De esta experiencia vamos dejando testimonios que fue lo grandioso de Herta
Müller, escribió sin cesar (aun lo sigue haciendo) los destrozos que dejan en
el alma los totalitarismos. Es lo importante al relatar la vida cotidiana de
cada uno de nosotros, el decir como somos afectados en nuestras
individualidades, nuestras emociones a flor de piel, nuestras íntimas
inseguridades, nuestros profundos dolores. Es lo grande del hombre común que no
se coloca una coraza de palabras adquiridas de teorías para dar lecciones a los
otros y pontificar hasta en los duelos más desgarradores. Herta escribe con
poesía, con una prosa llena de metáforas preciosas para ir describiendo lo que
fue la cotidianidad, con su gente sencilla, en el horror de la dictadura
de Ceaucescu.

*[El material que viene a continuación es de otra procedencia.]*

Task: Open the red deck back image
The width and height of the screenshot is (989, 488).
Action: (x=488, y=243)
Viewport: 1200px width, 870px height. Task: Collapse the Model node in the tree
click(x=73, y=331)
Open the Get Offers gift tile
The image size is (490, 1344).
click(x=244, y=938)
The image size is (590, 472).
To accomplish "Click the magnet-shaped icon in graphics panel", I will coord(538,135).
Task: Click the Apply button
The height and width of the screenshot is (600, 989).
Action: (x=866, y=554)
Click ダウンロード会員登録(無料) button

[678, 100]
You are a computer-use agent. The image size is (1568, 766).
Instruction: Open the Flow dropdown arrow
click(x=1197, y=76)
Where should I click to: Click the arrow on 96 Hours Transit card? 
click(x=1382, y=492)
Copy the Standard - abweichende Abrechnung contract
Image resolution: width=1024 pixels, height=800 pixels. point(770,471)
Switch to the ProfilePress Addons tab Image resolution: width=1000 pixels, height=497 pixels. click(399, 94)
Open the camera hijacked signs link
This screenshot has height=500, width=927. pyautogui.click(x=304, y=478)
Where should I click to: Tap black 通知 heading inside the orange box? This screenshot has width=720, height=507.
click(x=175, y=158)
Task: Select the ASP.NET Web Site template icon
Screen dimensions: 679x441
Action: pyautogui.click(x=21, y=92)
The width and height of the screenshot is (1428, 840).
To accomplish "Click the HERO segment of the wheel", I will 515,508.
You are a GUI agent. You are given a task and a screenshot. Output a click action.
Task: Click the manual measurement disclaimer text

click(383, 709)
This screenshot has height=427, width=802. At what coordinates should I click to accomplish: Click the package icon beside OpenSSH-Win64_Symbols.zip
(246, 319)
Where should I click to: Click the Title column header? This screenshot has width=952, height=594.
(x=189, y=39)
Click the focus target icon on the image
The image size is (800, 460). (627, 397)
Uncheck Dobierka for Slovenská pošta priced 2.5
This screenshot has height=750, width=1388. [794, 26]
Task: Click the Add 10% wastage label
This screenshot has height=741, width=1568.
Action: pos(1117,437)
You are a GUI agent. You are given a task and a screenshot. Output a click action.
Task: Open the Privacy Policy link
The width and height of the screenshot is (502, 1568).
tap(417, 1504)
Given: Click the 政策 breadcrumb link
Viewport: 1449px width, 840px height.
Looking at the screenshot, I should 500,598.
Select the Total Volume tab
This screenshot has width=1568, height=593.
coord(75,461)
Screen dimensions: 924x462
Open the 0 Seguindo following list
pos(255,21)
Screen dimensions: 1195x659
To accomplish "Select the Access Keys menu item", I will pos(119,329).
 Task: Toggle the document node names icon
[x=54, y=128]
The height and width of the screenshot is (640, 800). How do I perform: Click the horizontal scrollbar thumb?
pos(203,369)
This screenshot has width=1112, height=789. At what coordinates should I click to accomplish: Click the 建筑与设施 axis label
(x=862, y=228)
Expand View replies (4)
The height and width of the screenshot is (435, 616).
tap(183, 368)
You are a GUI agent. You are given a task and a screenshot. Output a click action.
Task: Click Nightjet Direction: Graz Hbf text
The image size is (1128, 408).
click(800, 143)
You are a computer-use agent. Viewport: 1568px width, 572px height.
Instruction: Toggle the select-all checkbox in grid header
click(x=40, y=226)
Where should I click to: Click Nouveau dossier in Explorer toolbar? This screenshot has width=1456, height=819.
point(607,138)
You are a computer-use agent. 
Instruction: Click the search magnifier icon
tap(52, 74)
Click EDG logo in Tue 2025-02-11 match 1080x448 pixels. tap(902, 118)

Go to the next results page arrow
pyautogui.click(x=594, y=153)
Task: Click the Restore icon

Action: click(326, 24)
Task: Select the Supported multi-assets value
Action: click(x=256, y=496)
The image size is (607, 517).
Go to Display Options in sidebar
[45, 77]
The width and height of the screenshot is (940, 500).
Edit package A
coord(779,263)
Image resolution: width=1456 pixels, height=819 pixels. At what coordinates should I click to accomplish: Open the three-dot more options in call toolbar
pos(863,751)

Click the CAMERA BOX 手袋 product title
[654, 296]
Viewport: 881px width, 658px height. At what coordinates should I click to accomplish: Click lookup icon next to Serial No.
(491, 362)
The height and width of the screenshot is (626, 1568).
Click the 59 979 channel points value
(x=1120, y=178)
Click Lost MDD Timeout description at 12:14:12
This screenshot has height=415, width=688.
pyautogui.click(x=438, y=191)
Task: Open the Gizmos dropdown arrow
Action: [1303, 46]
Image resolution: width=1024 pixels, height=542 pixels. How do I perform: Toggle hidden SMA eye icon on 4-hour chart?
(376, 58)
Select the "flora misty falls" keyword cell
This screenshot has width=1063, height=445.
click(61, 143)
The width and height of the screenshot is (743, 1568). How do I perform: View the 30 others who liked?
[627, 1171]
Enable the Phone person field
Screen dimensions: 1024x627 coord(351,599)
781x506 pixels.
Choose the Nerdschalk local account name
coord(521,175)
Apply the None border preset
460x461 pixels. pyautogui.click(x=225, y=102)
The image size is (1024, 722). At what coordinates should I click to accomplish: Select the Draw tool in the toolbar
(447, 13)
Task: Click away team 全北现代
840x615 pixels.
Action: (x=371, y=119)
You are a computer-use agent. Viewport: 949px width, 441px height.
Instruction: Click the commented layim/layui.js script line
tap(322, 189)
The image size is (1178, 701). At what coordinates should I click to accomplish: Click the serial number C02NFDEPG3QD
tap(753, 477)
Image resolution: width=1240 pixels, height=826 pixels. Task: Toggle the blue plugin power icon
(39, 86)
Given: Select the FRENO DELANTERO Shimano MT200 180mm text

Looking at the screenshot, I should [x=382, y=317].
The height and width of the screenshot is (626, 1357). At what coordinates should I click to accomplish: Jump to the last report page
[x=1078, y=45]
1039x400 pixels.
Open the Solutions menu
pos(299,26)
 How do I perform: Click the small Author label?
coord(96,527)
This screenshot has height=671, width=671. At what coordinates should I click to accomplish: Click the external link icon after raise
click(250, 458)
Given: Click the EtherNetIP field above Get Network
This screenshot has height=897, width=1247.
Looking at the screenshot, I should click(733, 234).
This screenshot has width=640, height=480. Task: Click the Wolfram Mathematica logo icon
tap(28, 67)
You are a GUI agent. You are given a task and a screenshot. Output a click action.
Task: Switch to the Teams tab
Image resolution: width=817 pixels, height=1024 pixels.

Como ella expresa “es mirar lo oculto de los hechos y de las
situaciones que en la profundidad de lo cotidiano, como en su complejidad,
identifican, esclarecen y resaltan aquellos hitos que han configurado la historia
de determinado grupo social”
En toda dictadura se está bajo represión y se
obliga a un silencio que empuja a una búsqueda interior a un encuentro forzado
consigo mismo, nos aleccionaba Roland Barthes acerca de Herta Müller. Hacer de
los objetos y los gestos una mediación del lenguaje que debe ser comedido
porque está bajo arresto. Así expresó Herta su escogencia para aminorar la
persecución “Cuando se nos prohíbe hablar, intentamos afirmarnos con gestos e
incluso con objetos. Son más difíciles de interpretar y permanecen un tiempo
libre de sospechas” De allí que mientras más silencio se nos impone más
esencial se va volviendo la escritura. Solo que el don de metáforas (un
privilegio otorgado a pocos) sublimes y estremecedoras de Herta Müller
conforman una voz merecedora de un premio Nobel. Es la memoria que renuncia al olvido.